A później oglądasz w TV jacy to Ruscy źli, pewnie wieczorem robisz fotke na FB jedząc jabłko i myślisz sobie "ale doyebałem Putinowi". Gówno nie dojebałeś. Jak trzeba będzie, to tam dla "cara" będą korę z drzew jedli. To tak z perspektywy kogoś kogo ta wojna na sankcje bezpośrednio mocno dotknie. Bo pewnie Ciebie nie. Peace
Ukraina niezalezna od rosji jest w naszym interesie, po prostu, to proste jak budowa kwadratu.
Nie ma sensu tutaj pakować nieuzasadnione rusofobii czy siania populizmu.
Historię mamy jaką mamy, znamy braci moskali i wiemy na co ich stać. Historia się powtarza, bracia moskale robią zamęt na ukrainie.
Nie jestem w stanie zrozumieć mglistej wizji imperium sowieckiego putina. Mają tyle ziemi i gówniane państwo, pkb po odjęciu ropy i gazu jest mniejsze od pkb holandii. Mimo tego uprawiają ekspansję na inne terytoria, przecież utrzymanie nowych obszarów też kosztuje.
To niema sensu żadnego.Siadly - Wto 19 Sie, 2014 No to jest oczywiste. Ale zobacz do czego to doprowadziło. Przecież nie twierdzę, że trzeba wszystko oddać Rosji i że cała prawda po ich stronie. Ale zobacz jak to wszystko się potoczyło. Przez to, że Polska i Europa poparli obalenie rządu na Ukrainie, Rosja miała okazję żeby wejść na Krym, a teraz siać ferment na połowie terytorium Ukrainy.

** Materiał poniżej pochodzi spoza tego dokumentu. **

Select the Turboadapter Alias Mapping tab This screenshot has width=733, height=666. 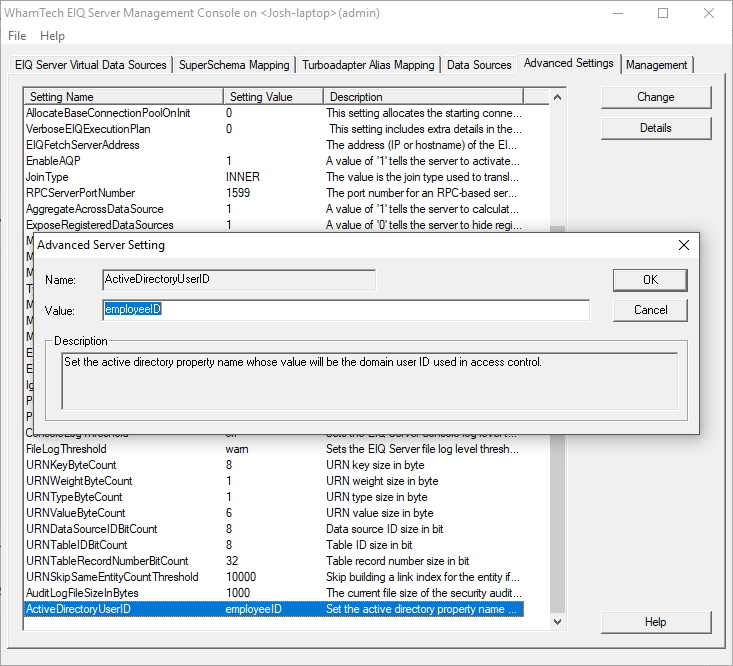pyautogui.click(x=369, y=65)
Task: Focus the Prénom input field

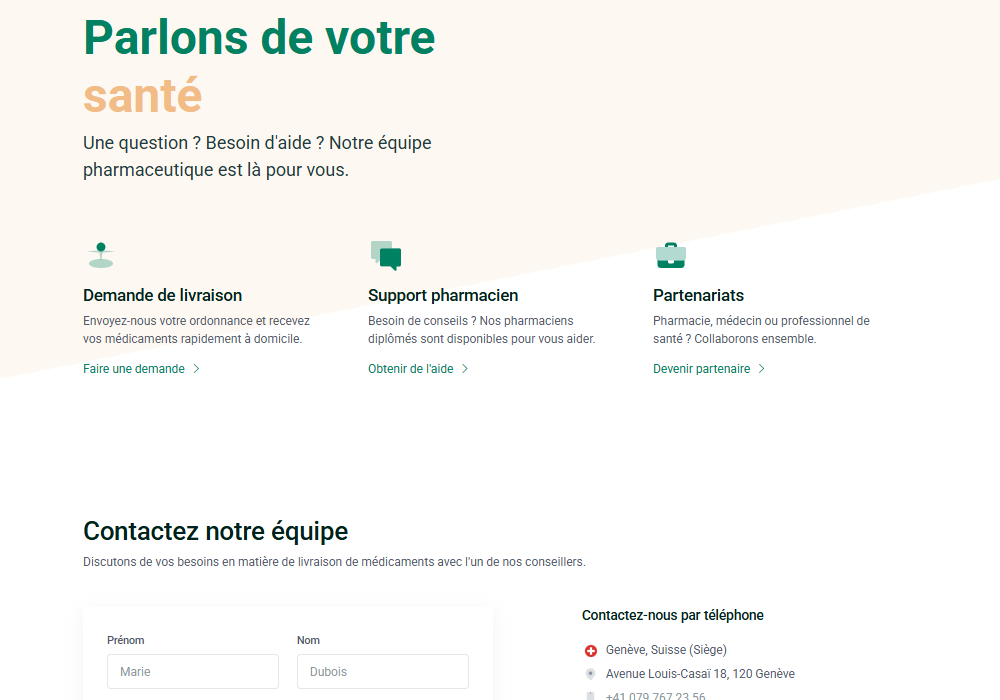Action: pos(193,672)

Po prostu moim zdaniem większość tych działań była robiona na zasadzie "nie ważne co robimy, byle na złość Rosji". I mam obawy, że z racji przekazu w mediach w PL i tego ze "na złość Ruskiemu" u nas jest modne, możemy zostać w tej walce sami. Bo Europa szybciej przekalkuluje co się opłaca a co nie. I ostatecznie, zostaniemy znowu wyruchani przez stronę wschodnią i zachodnią - czyli zgodnie z tym co napisałeś - nie wyniesiemy nauczki z historii.
Za dużo zawiści za mało sprytu.M - Wto 19 Sie, 2014 Siadly - ja to widzę inaczej. Moim zdaniem po majdanie Rosja straciła swojego satrapę i de facto straciła całą ukrainę przez obalenie i wygmanie janukowycza. Więc czym prędzej zajęła to co mogła i próbuje jakkolwiek odzyskać bardziej znaczące terytoria.
Nie posługiwałbym sie stwierdzeniami "na złość rosji" Na złość to można zrobić mamie czy babci. Tutaj ściera się geopolityka wielu regionów i albo bierzemy w niej udział albo toczy się bez nas, wiadomo że sprawy pozostawione samym sobie nabierają złego obrotu.
Mówiąc krótko - rosja to nasz wróg, zawsze tak było i zawsze tak będzie. Jedyne sensowne rozwiązanie to ubzbrojenie się po zęby i wtedy nastąpi przyjaźn. Interesy z rosją należy prowadzić zawsze bo to wielki rynek zbytu, ale nigdy przeciwko wlasnej racji stanu.